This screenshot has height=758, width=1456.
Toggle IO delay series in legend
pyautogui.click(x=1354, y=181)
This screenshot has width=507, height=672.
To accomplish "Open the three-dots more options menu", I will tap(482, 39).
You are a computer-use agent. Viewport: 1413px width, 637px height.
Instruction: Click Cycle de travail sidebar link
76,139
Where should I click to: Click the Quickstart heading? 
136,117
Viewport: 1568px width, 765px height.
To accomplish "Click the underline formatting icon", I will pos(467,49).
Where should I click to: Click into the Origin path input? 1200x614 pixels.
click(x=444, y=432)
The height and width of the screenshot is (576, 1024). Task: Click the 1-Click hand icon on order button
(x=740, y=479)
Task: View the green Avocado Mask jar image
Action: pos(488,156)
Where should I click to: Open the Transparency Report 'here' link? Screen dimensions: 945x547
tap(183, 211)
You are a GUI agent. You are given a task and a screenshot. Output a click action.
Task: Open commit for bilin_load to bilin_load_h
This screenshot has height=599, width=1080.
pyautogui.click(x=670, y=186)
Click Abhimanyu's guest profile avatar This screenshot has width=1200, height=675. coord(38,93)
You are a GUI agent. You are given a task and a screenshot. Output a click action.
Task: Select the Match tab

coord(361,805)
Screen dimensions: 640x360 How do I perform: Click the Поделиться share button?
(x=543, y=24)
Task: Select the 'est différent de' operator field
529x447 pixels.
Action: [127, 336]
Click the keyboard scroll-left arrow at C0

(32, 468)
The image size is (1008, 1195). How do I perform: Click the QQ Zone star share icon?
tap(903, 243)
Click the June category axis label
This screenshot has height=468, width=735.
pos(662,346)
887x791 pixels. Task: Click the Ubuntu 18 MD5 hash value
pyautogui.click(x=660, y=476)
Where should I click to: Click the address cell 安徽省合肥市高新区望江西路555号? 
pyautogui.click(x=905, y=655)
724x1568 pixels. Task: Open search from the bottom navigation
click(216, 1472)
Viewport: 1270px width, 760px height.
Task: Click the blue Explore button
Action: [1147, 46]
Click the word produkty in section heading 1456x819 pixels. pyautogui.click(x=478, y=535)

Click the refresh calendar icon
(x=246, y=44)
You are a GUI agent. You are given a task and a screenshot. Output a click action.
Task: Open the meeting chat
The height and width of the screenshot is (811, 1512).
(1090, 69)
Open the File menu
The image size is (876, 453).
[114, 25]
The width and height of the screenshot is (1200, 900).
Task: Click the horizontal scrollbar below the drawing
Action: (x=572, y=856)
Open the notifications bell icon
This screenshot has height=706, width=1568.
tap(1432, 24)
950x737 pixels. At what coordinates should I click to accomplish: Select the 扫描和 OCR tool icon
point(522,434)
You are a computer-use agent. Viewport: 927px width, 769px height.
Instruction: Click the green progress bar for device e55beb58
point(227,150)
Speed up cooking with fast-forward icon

* **TASK GOAL**
The expected response is every record, reproduced word for word.

* **RESULT OF THIS EXERCISE**
This screenshot has height=758, width=1456.
Toggle IO delay series in legend
pyautogui.click(x=1354, y=181)
This screenshot has width=507, height=672.
To accomplish "Open the three-dots more options menu", I will tap(482, 39).
You are a computer-use agent. Viewport: 1413px width, 637px height.
Instruction: Click Cycle de travail sidebar link
76,139
Where should I click to: Click the Quickstart heading? 
136,117
Viewport: 1568px width, 765px height.
To accomplish "Click the underline formatting icon", I will pos(467,49).
Where should I click to: Click into the Origin path input? 1200x614 pixels.
click(x=444, y=432)
The height and width of the screenshot is (576, 1024). Task: Click the 1-Click hand icon on order button
(x=740, y=479)
Task: View the green Avocado Mask jar image
Action: pos(488,156)
Where should I click to: Open the Transparency Report 'here' link? Screen dimensions: 945x547
tap(183, 211)
You are a GUI agent. You are given a task and a screenshot. Output a click action.
Task: Open commit for bilin_load to bilin_load_h
This screenshot has height=599, width=1080.
pyautogui.click(x=670, y=186)
Click Abhimanyu's guest profile avatar This screenshot has width=1200, height=675. coord(38,93)
You are a GUI agent. You are given a task and a screenshot. Output a click action.
Task: Select the Match tab

coord(361,805)
Screen dimensions: 640x360 How do I perform: Click the Поделиться share button?
(x=543, y=24)
Task: Select the 'est différent de' operator field
529x447 pixels.
Action: [127, 336]
Click the keyboard scroll-left arrow at C0

(32, 468)
The image size is (1008, 1195). How do I perform: Click the QQ Zone star share icon?
tap(903, 243)
Click the June category axis label
This screenshot has height=468, width=735.
pos(662,346)
887x791 pixels. Task: Click the Ubuntu 18 MD5 hash value
pyautogui.click(x=660, y=476)
Where should I click to: Click the address cell 安徽省合肥市高新区望江西路555号? 
pyautogui.click(x=905, y=655)
724x1568 pixels. Task: Open search from the bottom navigation
click(216, 1472)
Viewport: 1270px width, 760px height.
Task: Click the blue Explore button
Action: [1147, 46]
Click the word produkty in section heading 1456x819 pixels. pyautogui.click(x=478, y=535)

Click the refresh calendar icon
(x=246, y=44)
You are a GUI agent. You are given a task and a screenshot. Output a click action.
Task: Open the meeting chat
The height and width of the screenshot is (811, 1512).
(1090, 69)
Open the File menu
The image size is (876, 453).
[114, 25]
The width and height of the screenshot is (1200, 900).
Task: Click the horizontal scrollbar below the drawing
Action: (x=572, y=856)
Open the notifications bell icon
This screenshot has height=706, width=1568.
tap(1432, 24)
950x737 pixels. At what coordinates should I click to accomplish: Select the 扫描和 OCR tool icon
point(522,434)
You are a computer-use agent. Viewport: 927px width, 769px height.
Instruction: Click the green progress bar for device e55beb58
point(227,150)
Speed up cooking with fast-forward icon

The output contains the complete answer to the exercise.